Klaus Toepfer
United Nations Under-Secretary
General and Executive Director, UNEP

Four times a month I stroll next door from my office in Nairobi to meet Secretary-General Kofi Annan and other senior members of the United Nations. We exchange views on pressing global issues ranging from Kosovo and human rights to global warming and water shortages.

Only a few years ago this would have necessitated time-consuming air travel. For while I am in Kenya, the other participants are scattered across the globe from New York to Geneva. But modern telecommunications – a major theme of this year’s international World Environment Day celebrations – is transforming the way the world works; and this includes the United Nations.

Positive signs
It also offers hope for reducing some of the great environmental threats of this new millennium. The boom in telecommunications, the Internet and the so called ‘new economy’ may be the beginning of a break with the pollution patterns of the past, helping us to grow economies without also increasing the amounts of carbon dioxide pouring into the atmosphere.

Kodak, the camera company, estimates that live videoconferencing – as in my monthly United Nations meetings – causes 99 per cent less global warming than travelling 1,000 kilometres by air for face-to-face talks. Similarly telecommuting, where people work from home using personal computers and electronic links, reduces the need to heat and light big offices and the amount of fuel burnt by staff driving to work. More than half the managers at AT&T, the telecoms company, telecommute one day a week, saving 80,000 tonnes of carbon dioxide annually from reduced travel. The International Data Corporation forecasts that home-based offices will grow from 12 million in 1997 to 30 million by 2002 in the United States alone. We are seeing similar patterns in Europe and elsewhere in the world.

New industry
Meanwhile the Internet is creating new kinds of businesses, less energy intensive than such traditional ones as steel or chemicals manufacturing. Buying a book online uses around 6 per cent of the energy normally involved in purchasing the latest best-seller from a shop, according to the US-based Center for Energy and Climate Solutions.

Clearly technology should never be seen as a silver bullet, tackling all the world’s environmental ills. Many people will need to travel physically to offices and factories for part if not all of their working lives. For many in the developing world the Internet remains science fiction.

Living too much in a ‘virtual world’ cannot be healthy either. We need to ‘Connect with the World Wide Web of Life’ – this year’s World Environment Day slogan – and see with our own eyes the beauty and the threats to the natural world as much as connect with the World Wide Web. Many important political agreements can only be secured by sitting down with the various parties and hammering out a deal over a drink, a sandwich or a United Nations conference table. There can also be dangers in placing too much faith in new technological developments: the future is another country full of surprises.

Improved transport
Sustainable transport is another crucial theme of this year’s World Environment Day.
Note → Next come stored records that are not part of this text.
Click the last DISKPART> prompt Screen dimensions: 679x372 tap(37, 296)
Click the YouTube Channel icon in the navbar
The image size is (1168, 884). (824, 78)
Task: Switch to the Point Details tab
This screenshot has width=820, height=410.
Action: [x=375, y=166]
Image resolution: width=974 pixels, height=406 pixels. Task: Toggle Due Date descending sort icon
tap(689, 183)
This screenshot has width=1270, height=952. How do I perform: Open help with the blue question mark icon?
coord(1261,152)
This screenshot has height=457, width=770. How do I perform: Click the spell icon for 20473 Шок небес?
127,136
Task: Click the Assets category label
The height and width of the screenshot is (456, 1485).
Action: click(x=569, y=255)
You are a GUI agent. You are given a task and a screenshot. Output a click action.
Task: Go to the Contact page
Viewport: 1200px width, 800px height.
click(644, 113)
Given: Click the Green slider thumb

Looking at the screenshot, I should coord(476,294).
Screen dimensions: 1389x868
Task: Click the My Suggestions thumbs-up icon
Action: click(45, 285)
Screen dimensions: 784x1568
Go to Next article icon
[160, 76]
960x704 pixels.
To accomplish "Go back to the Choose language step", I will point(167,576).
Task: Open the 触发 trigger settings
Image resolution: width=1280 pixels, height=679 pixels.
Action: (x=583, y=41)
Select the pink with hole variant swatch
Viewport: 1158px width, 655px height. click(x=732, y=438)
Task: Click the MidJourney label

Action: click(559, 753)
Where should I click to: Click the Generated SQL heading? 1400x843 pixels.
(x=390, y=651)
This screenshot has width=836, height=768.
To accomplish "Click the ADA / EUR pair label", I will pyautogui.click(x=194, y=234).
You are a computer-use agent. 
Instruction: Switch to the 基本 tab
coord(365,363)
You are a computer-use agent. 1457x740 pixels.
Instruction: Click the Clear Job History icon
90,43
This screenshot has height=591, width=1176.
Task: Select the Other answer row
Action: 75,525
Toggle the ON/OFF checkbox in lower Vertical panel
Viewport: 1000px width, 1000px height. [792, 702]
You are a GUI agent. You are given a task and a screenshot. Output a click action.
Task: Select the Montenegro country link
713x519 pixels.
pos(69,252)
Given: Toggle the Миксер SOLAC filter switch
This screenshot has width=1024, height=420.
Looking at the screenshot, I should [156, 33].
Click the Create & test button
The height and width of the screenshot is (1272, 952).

Emissions from cars, for example, add to global warming, carry health risks and dirty public buildings. The car needs to become our servant rather than our master. Lim Swee Say, Singapore’s Acting Minister for the Environment, tells us in this special edition of UNEP’s Our Planet how his country has managed to get 63 per cent of all journeys carried out by public transport and is aiming to increase this to 75 per cent.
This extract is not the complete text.